What this task involves: Write the records out again in full, word for word.

Given data:
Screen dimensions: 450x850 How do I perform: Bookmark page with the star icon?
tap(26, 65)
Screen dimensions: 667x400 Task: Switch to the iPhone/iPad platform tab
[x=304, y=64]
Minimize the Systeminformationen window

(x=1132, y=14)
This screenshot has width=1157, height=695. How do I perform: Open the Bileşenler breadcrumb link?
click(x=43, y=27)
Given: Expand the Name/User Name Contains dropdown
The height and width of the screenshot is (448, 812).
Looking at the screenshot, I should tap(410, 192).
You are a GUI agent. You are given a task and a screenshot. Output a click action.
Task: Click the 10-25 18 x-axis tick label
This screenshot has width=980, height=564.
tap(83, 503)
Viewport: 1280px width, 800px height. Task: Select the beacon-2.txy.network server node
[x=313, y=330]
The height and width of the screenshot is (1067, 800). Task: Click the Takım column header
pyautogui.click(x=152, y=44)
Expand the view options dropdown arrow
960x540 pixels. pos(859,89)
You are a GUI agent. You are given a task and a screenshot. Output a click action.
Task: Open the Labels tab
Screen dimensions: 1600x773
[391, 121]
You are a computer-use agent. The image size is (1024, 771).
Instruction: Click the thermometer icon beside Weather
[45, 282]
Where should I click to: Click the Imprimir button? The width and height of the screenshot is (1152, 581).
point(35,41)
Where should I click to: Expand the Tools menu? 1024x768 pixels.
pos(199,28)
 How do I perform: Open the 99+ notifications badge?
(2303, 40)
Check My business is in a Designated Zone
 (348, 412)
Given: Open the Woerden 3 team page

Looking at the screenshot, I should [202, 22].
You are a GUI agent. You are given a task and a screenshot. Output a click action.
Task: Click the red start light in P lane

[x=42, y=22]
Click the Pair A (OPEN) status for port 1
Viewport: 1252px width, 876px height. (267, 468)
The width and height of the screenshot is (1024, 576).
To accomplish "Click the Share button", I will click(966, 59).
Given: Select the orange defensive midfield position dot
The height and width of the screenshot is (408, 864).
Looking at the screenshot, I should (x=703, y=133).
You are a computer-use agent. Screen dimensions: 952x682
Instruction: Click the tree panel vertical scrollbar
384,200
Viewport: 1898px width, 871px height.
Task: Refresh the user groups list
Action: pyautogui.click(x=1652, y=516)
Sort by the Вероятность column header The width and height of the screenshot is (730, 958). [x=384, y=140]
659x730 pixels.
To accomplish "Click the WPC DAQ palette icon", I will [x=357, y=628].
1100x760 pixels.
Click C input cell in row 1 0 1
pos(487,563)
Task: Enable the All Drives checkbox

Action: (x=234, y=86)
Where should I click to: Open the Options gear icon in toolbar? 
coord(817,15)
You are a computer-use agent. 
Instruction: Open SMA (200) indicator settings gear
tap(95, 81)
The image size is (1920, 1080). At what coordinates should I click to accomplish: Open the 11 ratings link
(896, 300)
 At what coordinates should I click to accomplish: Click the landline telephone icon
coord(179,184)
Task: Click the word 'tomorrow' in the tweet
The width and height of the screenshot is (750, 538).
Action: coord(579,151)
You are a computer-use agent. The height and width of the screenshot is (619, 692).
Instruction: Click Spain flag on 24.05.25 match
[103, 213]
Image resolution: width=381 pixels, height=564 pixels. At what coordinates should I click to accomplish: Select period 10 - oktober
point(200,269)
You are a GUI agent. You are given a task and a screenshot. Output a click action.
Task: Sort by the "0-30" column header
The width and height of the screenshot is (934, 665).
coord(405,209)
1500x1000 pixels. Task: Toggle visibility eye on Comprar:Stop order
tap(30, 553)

Written answer:
Screen dimensions: 450x850 How do I perform: Bookmark page with the star icon?
tap(26, 65)
Screen dimensions: 667x400 Task: Switch to the iPhone/iPad platform tab
[x=304, y=64]
Minimize the Systeminformationen window

(x=1132, y=14)
This screenshot has width=1157, height=695. How do I perform: Open the Bileşenler breadcrumb link?
click(x=43, y=27)
Given: Expand the Name/User Name Contains dropdown
The height and width of the screenshot is (448, 812).
Looking at the screenshot, I should tap(410, 192).
You are a GUI agent. You are given a task and a screenshot. Output a click action.
Task: Click the 10-25 18 x-axis tick label
This screenshot has width=980, height=564.
tap(83, 503)
Viewport: 1280px width, 800px height. Task: Select the beacon-2.txy.network server node
[x=313, y=330]
The height and width of the screenshot is (1067, 800). Task: Click the Takım column header
pyautogui.click(x=152, y=44)
Expand the view options dropdown arrow
960x540 pixels. pos(859,89)
You are a GUI agent. You are given a task and a screenshot. Output a click action.
Task: Open the Labels tab
Screen dimensions: 1600x773
[391, 121]
You are a computer-use agent. The image size is (1024, 771).
Instruction: Click the thermometer icon beside Weather
[45, 282]
Where should I click to: Click the Imprimir button? The width and height of the screenshot is (1152, 581).
point(35,41)
Where should I click to: Expand the Tools menu? 1024x768 pixels.
pos(199,28)
 How do I perform: Open the 99+ notifications badge?
(2303, 40)
Check My business is in a Designated Zone
 (348, 412)
Given: Open the Woerden 3 team page

Looking at the screenshot, I should [202, 22].
You are a GUI agent. You are given a task and a screenshot. Output a click action.
Task: Click the red start light in P lane

[x=42, y=22]
Click the Pair A (OPEN) status for port 1
Viewport: 1252px width, 876px height. (267, 468)
The width and height of the screenshot is (1024, 576).
To accomplish "Click the Share button", I will click(966, 59).
Given: Select the orange defensive midfield position dot
The height and width of the screenshot is (408, 864).
Looking at the screenshot, I should (x=703, y=133).
You are a computer-use agent. Screen dimensions: 952x682
Instruction: Click the tree panel vertical scrollbar
384,200
Viewport: 1898px width, 871px height.
Task: Refresh the user groups list
Action: pyautogui.click(x=1652, y=516)
Sort by the Вероятность column header The width and height of the screenshot is (730, 958). [x=384, y=140]
659x730 pixels.
To accomplish "Click the WPC DAQ palette icon", I will [x=357, y=628].
1100x760 pixels.
Click C input cell in row 1 0 1
pos(487,563)
Task: Enable the All Drives checkbox

Action: (x=234, y=86)
Where should I click to: Open the Options gear icon in toolbar? 
coord(817,15)
You are a computer-use agent. 
Instruction: Open SMA (200) indicator settings gear
tap(95, 81)
The image size is (1920, 1080). At what coordinates should I click to accomplish: Open the 11 ratings link
(896, 300)
 At what coordinates should I click to accomplish: Click the landline telephone icon
coord(179,184)
Task: Click the word 'tomorrow' in the tweet
The width and height of the screenshot is (750, 538).
Action: coord(579,151)
You are a computer-use agent. The height and width of the screenshot is (619, 692).
Instruction: Click Spain flag on 24.05.25 match
[103, 213]
Image resolution: width=381 pixels, height=564 pixels. At what coordinates should I click to accomplish: Select period 10 - oktober
point(200,269)
You are a GUI agent. You are given a task and a screenshot. Output a click action.
Task: Sort by the "0-30" column header
The width and height of the screenshot is (934, 665).
coord(405,209)
1500x1000 pixels. Task: Toggle visibility eye on Comprar:Stop order
tap(30, 553)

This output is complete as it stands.